Go to the line holding "Click the 1.36810 price scale level" in the entries below and write out exactly every line down to and including the line holding "Click the Templates clipboard icon".

| DATA SECTION |
BEGIN
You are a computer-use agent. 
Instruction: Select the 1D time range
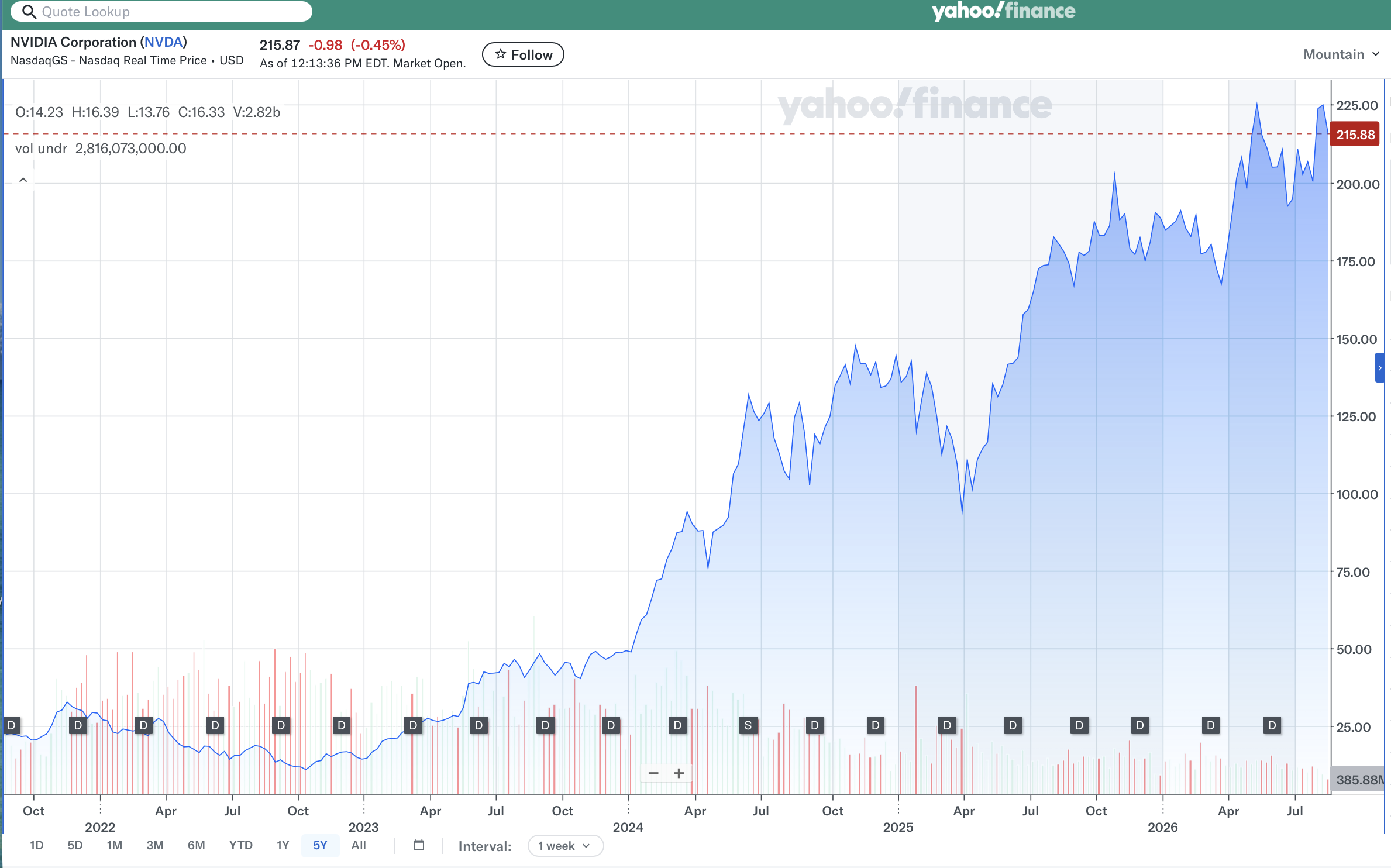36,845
END
BEGIN
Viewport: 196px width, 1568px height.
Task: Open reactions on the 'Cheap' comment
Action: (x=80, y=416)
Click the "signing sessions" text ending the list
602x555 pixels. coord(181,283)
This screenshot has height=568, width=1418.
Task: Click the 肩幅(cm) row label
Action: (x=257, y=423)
END
BEGIN
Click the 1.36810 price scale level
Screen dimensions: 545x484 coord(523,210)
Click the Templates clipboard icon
END
| COMPLETED TASK |
Click the 1.36810 price scale level
Screen dimensions: 545x484 coord(523,210)
Click the Templates clipboard icon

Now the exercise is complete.